Work to complete – Repeat word for word the lines from the one containing "You are a computer-use agent." to the end of the material below, and leave all pictures out.

------------------------------------

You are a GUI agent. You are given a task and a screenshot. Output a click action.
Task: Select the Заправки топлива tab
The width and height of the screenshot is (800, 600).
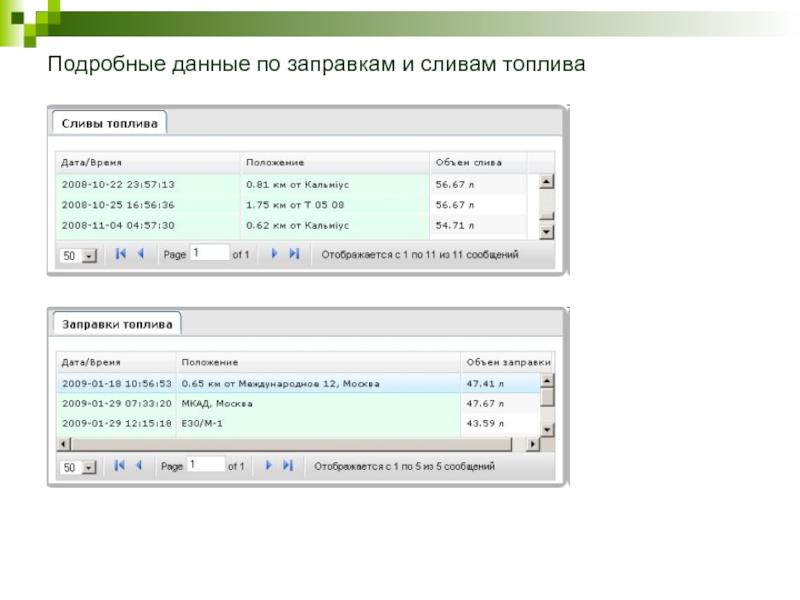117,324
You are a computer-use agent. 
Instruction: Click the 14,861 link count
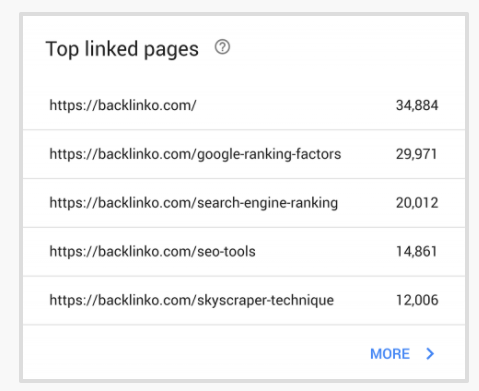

------------------------------------

Task result –
You are a computer-use agent. 
Instruction: Click the 14,861 link count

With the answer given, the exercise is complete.